На другой день рано прибежал тот немец проверять меня, у неё ли я. А она поставила кровать около печки и положила меня около печки. Он пришёл, посмотрел, поговорил с нею. Она говорит:
– Она совсем никуда не годна, может, и помрёт.
Так они взяли меня, и завёз меня один человек в больницу, в Петриков. И уже я лежала в том Петрикове. А дети мои остались там, у человека…

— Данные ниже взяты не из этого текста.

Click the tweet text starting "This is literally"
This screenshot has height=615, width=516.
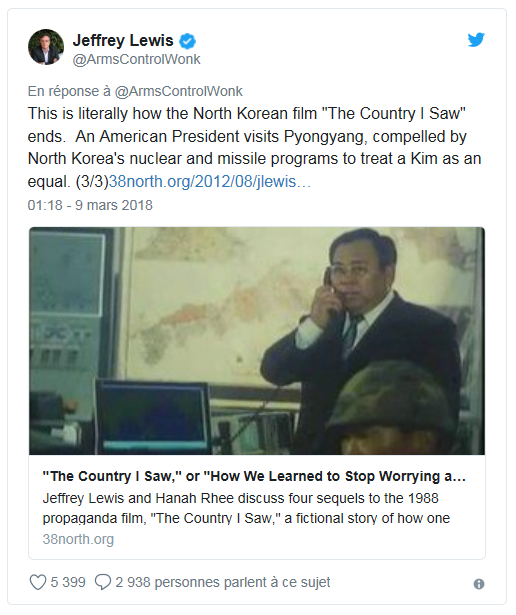click(254, 147)
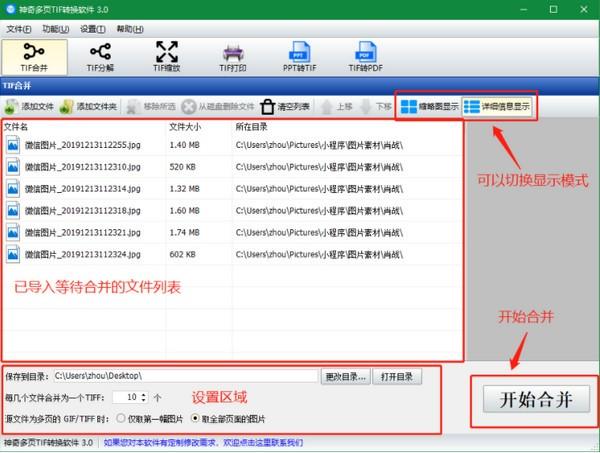Click the save directory path field
Viewport: 600px width, 453px height.
186,376
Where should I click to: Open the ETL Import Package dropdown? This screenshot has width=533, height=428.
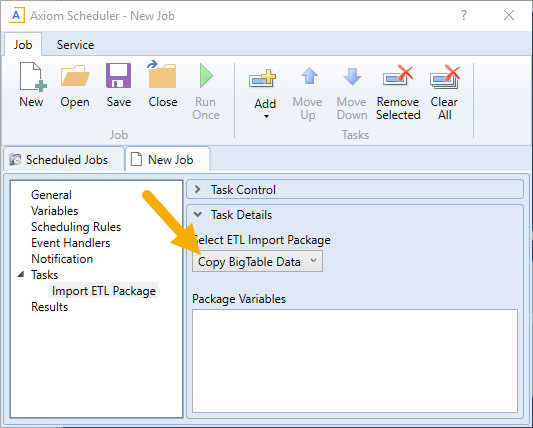pyautogui.click(x=257, y=261)
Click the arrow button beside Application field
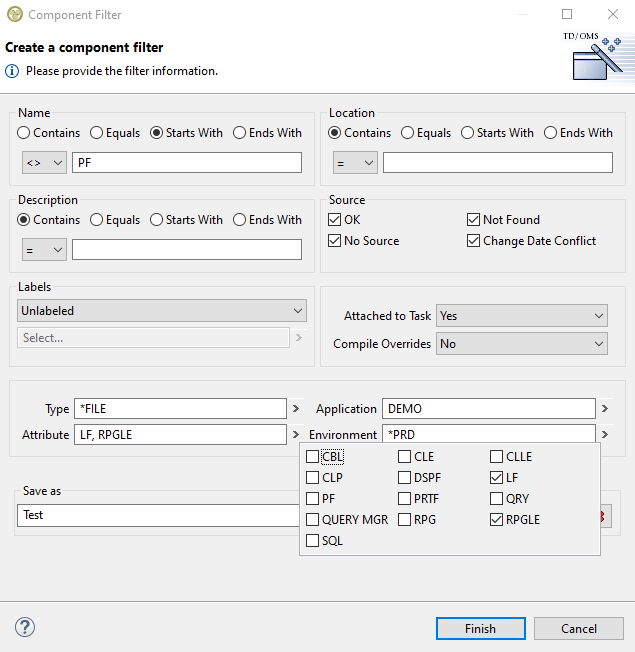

– Что было? Я работала на ферме, когда уже наши пришли, и получала премировку. И сколько ж лет я работала! И в Мозырь меня вызывали. Где я не была! Я и в сельсовете была, – меня ж после войны членом сельсовета выбрали… Приедут, заберут меня легковушкой.
Стали мы там делить добро на сирот. Ну, я и думаю, что как мне плохо, то и другому так же это плохо. Один говорит, что которое дитя от тех, что за немца были, – то оно другое. А это ж всё равно наши дети, а то, что мать его и батька невесть где, то что ж оно, дитятко, виновато. Я взяла да вступилась там за одну, потому что они бедные, ничего у них не было, а их, детей, двое. Я и говорю:
– Им надо дать хотя бы что-нибудь, ну, хоть тело прикрыть. Потому что дети – есть дети, детей жалко, они не виноваты.
Я заступалась, и за детей я всегда буду заступаться. За что же им страдать? Они наши, государственные дети. Они у нас воспитываются, у нас растут, они нам и будут.